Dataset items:
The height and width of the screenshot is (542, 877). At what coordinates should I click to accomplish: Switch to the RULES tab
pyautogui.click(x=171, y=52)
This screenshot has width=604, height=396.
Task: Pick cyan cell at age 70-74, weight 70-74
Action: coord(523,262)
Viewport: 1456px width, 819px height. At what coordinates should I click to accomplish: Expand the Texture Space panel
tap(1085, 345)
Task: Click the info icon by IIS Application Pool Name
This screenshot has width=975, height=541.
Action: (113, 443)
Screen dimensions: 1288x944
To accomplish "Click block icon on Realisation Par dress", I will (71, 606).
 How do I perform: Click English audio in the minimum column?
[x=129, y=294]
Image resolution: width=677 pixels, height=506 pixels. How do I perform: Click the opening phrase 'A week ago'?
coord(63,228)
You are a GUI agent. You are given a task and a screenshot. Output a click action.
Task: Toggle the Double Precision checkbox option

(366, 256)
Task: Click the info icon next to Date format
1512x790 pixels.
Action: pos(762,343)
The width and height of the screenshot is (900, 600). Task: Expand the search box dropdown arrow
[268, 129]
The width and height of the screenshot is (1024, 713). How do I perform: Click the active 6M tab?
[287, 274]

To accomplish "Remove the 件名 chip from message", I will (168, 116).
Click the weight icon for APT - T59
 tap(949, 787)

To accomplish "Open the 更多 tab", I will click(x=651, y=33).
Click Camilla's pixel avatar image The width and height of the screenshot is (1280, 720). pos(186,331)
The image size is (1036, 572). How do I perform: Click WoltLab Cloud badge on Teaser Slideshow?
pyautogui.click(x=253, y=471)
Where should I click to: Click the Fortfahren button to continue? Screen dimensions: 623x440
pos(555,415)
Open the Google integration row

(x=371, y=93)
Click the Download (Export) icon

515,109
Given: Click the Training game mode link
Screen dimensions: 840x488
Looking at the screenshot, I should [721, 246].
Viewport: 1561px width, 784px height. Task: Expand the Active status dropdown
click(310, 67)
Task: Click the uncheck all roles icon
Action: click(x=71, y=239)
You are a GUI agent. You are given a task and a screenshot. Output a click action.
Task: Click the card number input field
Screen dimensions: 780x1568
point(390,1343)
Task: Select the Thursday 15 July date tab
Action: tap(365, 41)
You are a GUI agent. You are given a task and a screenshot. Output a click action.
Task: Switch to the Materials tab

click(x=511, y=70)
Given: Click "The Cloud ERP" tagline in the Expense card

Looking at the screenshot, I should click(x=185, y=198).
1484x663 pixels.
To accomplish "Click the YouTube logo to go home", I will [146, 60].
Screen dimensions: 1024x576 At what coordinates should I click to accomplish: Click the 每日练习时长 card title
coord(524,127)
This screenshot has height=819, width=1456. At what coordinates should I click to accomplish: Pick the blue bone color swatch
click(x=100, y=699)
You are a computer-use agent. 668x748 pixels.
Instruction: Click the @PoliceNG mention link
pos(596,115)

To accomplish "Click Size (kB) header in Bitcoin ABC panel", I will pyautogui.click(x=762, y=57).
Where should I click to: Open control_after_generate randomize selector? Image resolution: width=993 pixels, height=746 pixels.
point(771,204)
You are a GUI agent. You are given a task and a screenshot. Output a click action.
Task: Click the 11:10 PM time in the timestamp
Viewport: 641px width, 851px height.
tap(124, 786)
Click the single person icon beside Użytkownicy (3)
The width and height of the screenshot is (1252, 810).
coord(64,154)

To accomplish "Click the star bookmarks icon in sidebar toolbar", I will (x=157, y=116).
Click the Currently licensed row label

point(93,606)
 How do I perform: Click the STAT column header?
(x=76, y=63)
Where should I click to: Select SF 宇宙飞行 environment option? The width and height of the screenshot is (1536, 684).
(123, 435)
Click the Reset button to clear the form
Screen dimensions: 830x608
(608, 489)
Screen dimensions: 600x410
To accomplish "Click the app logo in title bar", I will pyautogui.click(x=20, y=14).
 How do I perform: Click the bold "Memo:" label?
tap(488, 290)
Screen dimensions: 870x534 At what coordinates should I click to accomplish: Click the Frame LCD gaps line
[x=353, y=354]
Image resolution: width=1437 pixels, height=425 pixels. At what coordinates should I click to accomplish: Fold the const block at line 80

| EXERCISE AIM |
With the line containing "Task: Click the 11:10" as the first and the last line above as the final one, copy those lines exactly and no others.

| YOUR RESPONSE |
Task: Click the 11:10 PM time in the timestamp
Viewport: 641px width, 851px height.
tap(124, 786)
Click the single person icon beside Użytkownicy (3)
The width and height of the screenshot is (1252, 810).
coord(64,154)

To accomplish "Click the star bookmarks icon in sidebar toolbar", I will (x=157, y=116).
Click the Currently licensed row label

point(93,606)
 How do I perform: Click the STAT column header?
(x=76, y=63)
Where should I click to: Select SF 宇宙飞行 environment option? The width and height of the screenshot is (1536, 684).
(123, 435)
Click the Reset button to clear the form
Screen dimensions: 830x608
(608, 489)
Screen dimensions: 600x410
To accomplish "Click the app logo in title bar", I will pyautogui.click(x=20, y=14).
 How do I perform: Click the bold "Memo:" label?
tap(488, 290)
Screen dimensions: 870x534 At what coordinates should I click to accomplish: Click the Frame LCD gaps line
[x=353, y=354]
Image resolution: width=1437 pixels, height=425 pixels. At what coordinates should I click to accomplish: Fold the const block at line 80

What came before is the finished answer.